小説 川崎サイト

 

楽天地


 人は生きている間には進化しないが進歩はする。それは前進か後退かは分からないが、おそらく前進だろう。前進だと進歩となるが、ほとんどの場合変化だろう。
 変化というのは変わること。これは良い意味も悪い意味もなく、変わるだけ。そして意味そのものも変わるので、なんともいえない。ただ何らかの変化がある。これはかなり具体的だ。
 変化にもいろいろあり、タイプがある。自分で決めて自主的に変化する場合もあれば周囲との関係で変わらざるを得ないこともある。おそらく後者の方が多いだろう。世の変化に合わせるように。
 世のはやりなどがそうだろう。流行。
 また環境の変化で、いろいろと変えなければいけないことも多い。そうでないと不都合なことになる。
 最終的には本人が決めることだが、妥当なことならそのまま受け入れるだろう。決心というほどではなく、それが御時世だと思い。
 大石は先にやってしまうようで、変化を強いられる前に。
 だから言われてやるのではなく、自分の意志でやる。実際には強いられていることには変わりはないのだが、それでは仕方なしにやるような感じなので面白くない。
 結局は周囲に合わせるわけだが、その合わせ方に多少の違いがある。そこにやっと大石らしさが出るのだが、そんな個性など出しても仕方がない。ただ個体により順応の仕方が違う程度。
 世の流れに逆らった生き方もあるが、これも程度の問題だ。未だにちょんまげをしているような人は相撲取り程度。
 やはり周囲との関係で違和感が出てきたので合わすことになる。人の自由意志など僅かなもの。
 ただ世間から見て、どうでもいいようなことなら、自分の意志を通し続けることはできるだろう。誰からも文句が出ないほどの些細ごとなら。ここはおそらくその人の世界で、楽天地かもしれない。

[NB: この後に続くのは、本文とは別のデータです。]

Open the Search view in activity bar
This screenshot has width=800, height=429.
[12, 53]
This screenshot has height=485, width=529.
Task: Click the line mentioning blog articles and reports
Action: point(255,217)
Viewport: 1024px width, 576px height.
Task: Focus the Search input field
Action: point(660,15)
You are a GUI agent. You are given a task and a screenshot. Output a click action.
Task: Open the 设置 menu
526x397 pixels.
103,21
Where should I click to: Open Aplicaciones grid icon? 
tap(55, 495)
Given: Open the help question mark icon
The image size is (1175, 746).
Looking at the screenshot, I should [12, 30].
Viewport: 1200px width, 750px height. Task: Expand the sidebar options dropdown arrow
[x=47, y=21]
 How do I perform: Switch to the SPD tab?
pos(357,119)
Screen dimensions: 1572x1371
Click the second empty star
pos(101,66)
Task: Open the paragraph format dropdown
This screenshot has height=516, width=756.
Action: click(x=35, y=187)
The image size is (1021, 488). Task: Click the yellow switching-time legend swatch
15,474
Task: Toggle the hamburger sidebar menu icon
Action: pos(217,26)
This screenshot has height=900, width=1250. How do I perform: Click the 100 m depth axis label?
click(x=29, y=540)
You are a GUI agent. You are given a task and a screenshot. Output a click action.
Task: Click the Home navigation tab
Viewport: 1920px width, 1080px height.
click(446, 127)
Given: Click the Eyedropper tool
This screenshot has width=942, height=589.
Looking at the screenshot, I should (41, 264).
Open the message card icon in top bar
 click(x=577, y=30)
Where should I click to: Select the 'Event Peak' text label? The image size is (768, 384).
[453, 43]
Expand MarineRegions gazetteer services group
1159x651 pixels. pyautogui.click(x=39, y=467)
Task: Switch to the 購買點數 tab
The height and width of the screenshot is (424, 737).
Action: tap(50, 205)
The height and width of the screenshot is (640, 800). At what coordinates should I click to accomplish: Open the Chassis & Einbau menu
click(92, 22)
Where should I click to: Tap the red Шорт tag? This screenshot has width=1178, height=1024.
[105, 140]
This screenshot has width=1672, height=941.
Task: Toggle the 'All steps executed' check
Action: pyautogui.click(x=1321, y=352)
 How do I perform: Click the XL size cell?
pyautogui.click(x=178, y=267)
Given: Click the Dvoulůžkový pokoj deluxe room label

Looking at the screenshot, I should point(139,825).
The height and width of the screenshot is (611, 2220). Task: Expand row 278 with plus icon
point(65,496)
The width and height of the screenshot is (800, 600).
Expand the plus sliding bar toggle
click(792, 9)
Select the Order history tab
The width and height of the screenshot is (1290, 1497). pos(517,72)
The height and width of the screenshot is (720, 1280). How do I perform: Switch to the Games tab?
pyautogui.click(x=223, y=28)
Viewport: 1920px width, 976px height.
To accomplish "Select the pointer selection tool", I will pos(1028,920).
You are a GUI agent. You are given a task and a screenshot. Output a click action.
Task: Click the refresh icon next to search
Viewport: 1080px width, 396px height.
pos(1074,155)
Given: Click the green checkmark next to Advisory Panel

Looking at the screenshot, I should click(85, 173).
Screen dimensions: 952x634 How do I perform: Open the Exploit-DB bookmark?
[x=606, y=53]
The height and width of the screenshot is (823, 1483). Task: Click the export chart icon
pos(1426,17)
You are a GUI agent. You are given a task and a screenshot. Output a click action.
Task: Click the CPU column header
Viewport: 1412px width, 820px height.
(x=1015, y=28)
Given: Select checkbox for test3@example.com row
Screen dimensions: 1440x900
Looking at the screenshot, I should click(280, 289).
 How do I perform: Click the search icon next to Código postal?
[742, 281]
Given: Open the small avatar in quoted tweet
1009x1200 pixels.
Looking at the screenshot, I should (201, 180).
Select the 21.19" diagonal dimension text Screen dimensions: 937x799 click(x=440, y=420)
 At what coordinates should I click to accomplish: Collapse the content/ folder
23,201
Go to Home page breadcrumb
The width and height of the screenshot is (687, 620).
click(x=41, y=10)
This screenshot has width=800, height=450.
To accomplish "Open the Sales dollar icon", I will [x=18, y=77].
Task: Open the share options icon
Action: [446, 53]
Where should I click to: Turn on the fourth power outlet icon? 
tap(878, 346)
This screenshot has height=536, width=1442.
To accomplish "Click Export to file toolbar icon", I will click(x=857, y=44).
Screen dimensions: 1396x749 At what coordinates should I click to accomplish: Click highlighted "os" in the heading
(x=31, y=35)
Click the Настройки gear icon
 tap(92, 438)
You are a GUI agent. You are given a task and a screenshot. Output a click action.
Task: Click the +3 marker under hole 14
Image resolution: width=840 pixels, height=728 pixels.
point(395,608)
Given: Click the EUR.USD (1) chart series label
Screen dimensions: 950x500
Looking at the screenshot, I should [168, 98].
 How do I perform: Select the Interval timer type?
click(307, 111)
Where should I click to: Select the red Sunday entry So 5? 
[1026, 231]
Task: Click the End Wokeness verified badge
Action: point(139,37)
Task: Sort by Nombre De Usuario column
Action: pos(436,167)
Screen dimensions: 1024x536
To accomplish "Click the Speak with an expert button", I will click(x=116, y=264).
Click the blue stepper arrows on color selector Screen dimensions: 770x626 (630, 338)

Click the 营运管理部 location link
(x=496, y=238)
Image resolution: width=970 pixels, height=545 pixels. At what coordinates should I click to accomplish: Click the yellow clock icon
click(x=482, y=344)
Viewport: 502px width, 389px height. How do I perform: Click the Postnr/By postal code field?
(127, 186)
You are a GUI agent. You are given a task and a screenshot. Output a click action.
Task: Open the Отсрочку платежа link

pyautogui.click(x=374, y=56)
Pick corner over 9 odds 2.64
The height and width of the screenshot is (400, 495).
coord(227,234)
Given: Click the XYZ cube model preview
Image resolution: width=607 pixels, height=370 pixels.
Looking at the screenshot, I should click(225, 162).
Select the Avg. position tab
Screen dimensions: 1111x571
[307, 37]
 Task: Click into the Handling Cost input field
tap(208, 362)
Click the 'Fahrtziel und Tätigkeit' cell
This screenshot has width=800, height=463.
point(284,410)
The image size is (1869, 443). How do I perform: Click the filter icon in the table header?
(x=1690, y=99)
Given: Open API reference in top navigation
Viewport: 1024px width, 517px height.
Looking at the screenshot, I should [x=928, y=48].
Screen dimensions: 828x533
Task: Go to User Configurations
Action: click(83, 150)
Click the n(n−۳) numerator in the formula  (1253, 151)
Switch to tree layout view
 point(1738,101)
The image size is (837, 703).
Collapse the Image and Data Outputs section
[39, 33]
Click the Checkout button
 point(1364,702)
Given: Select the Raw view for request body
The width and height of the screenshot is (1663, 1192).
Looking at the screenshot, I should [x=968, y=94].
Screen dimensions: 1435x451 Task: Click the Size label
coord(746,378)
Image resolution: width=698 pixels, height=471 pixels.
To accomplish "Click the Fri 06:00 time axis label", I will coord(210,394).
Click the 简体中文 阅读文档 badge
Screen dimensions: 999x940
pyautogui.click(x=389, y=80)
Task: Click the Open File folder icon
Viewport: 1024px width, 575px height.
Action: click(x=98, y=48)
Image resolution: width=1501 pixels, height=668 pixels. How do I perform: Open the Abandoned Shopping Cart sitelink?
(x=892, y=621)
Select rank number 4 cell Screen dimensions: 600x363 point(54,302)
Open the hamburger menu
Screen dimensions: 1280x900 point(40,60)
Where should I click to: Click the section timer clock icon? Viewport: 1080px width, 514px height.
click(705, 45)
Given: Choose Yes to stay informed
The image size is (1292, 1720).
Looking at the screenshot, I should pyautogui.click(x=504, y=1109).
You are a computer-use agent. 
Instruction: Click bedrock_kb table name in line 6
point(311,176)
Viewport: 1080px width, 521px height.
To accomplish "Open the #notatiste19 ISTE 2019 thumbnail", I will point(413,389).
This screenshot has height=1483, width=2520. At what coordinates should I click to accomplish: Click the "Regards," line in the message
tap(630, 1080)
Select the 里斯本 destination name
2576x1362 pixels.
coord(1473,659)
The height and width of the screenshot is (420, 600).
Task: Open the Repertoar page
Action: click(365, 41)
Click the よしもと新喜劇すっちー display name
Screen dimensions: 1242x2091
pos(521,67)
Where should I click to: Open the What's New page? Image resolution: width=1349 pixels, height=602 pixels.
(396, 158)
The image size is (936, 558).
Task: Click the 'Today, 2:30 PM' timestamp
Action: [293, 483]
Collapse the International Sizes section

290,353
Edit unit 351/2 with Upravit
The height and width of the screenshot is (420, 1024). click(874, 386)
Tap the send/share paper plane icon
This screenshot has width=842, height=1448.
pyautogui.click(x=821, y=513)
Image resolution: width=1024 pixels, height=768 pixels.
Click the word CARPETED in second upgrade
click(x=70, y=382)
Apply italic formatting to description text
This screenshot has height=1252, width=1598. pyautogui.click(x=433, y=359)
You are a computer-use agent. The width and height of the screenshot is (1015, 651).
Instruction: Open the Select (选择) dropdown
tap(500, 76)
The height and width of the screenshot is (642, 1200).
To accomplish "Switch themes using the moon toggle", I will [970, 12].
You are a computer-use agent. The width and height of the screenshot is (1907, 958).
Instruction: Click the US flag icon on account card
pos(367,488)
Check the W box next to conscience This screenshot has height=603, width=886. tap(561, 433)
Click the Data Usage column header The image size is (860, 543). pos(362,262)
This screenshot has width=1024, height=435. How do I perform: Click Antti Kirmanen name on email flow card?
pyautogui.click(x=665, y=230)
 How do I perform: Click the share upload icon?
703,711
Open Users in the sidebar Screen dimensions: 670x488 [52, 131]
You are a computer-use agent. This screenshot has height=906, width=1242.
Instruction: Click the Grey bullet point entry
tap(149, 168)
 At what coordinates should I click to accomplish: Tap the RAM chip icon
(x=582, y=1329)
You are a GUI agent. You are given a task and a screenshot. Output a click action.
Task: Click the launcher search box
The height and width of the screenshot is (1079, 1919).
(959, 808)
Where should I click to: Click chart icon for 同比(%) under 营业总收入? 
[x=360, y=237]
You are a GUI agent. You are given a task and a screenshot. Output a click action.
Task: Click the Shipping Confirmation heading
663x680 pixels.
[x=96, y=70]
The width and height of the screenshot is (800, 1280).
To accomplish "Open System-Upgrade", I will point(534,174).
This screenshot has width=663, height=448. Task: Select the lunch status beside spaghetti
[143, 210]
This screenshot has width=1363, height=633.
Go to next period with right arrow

趣味の世界にそれが多い。
 ただ、世の中に影響を与えたりすることもないので、無視されているようなもの。大事なことではないためだ。
 大石は進んで世の中に合わせ、人にも合わせているのだが、それができるのは楽天地を持っているためだ。ここだけは自分の意志が通るので、当然通し続ける。
 世の中よりもその楽天地の方がメインなのかもしれない。